Geschrieben in Allgemein von admin am 26 Juni 2009

Die Finanzaufsicht BaFin möchte den Kapitalmarkt künftig stärker kontrollieren und unter anderem geschlossene Fonds wie Wertpapiere behandeln. Der Verband der geschlossenen Fonds wehrt sich jedoch gegen eine solche Praxis und schlägt alternative Lösungen vor.
Wie das “Handelsblatt” in einer aktuellen Ausgabe berichtet, bezieht sich der Vorstoß der Bundesanstalt für Finanzdienstleistungsaufsicht nicht nur auf geschlossene Fonds, sondern auch auf stille Beteiligungen, Genussrechte und Namensschuldverschreibungen.
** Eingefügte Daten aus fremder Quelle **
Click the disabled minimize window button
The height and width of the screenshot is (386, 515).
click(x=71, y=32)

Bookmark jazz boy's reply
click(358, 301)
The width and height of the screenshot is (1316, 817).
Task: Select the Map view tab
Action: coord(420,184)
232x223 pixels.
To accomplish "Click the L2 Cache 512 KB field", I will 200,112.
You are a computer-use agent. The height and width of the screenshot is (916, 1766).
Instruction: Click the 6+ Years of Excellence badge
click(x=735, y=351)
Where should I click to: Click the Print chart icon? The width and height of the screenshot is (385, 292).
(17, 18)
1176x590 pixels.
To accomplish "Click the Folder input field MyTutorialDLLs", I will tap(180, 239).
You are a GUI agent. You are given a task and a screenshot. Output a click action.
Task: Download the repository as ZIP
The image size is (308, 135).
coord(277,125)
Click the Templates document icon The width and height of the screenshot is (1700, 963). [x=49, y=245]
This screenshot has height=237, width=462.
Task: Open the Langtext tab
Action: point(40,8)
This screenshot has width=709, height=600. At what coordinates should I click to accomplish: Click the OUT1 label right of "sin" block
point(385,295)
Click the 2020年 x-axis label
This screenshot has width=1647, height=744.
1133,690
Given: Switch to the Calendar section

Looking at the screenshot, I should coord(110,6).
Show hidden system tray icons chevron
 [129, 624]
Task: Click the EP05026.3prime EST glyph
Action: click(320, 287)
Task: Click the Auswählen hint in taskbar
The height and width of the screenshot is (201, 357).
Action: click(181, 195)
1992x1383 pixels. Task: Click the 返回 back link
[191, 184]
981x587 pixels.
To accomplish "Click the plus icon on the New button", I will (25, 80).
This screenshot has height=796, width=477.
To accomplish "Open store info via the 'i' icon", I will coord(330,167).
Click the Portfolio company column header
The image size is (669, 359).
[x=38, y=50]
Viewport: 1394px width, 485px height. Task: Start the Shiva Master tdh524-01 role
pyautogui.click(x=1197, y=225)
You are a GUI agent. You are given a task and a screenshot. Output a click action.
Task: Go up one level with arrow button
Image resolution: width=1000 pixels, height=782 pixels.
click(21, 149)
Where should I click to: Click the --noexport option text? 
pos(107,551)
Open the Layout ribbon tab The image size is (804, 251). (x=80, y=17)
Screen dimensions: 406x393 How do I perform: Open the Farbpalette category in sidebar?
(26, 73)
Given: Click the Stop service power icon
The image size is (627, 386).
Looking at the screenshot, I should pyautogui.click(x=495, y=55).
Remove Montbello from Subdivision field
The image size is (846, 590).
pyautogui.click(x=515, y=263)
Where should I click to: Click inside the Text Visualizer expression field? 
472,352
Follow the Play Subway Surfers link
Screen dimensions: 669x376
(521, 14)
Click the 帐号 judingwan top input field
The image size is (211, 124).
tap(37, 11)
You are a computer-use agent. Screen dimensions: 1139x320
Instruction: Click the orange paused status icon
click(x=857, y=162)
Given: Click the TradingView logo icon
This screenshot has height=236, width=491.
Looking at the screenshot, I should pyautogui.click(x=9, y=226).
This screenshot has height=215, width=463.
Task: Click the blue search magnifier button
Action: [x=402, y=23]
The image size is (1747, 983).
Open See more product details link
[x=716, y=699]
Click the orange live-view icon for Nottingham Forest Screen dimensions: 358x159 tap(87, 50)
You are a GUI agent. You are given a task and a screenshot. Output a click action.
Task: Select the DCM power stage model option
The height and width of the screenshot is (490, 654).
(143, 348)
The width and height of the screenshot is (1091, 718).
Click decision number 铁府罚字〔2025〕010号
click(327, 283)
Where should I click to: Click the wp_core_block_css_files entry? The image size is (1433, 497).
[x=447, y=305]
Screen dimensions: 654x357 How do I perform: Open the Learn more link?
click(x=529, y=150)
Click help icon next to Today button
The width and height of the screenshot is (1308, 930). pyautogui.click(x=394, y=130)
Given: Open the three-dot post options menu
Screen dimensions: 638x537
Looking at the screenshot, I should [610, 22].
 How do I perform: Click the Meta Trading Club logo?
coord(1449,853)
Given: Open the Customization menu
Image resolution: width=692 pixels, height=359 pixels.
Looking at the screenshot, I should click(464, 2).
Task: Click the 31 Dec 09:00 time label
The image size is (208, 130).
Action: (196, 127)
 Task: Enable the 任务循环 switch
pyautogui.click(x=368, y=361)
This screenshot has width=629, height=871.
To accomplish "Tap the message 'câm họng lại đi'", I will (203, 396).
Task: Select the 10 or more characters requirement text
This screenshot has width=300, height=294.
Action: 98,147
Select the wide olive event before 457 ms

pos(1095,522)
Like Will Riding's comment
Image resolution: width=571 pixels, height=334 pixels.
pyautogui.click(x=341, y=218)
Wer in diesen Bereichen aktiv ist, soll also künftig von der BaFin überwacht werden dürfen. Der Vorschlag ist Teil eines Schreibens der Behörde und soll nächste Woche im Finanzausschuss diskutiert werden.
Der Verband der geschlossenen Fonds kritisiert den Vorschlag. Zwar stehe auch er einer Regulierung nicht abgeneigt gegenüber, jedoch sei ein eigenes Gesetz für Vermögensanlagen, das eine Prüfung der Prospektinhalte durch die BaFin festschreibe, die bessere Lösung, heißt es.
Bislang unterstand der so genannte “graue Kapitalmarkt”, zu dem oben aufgeführten Produkte gezählt werden, keiner Regulierung oder Aufsicht durch die BaFin. Von vielen Seiten wird dies bereits seit längerem als Nachteil für die Anleger kritisiert, der Betrügern “Tür und Tor öffnet”. Auch die BaFin räumt die Möglichkeit “erheblicher Schäden” für die Anleger ein und will diesen Risiken nun also entgegentreten.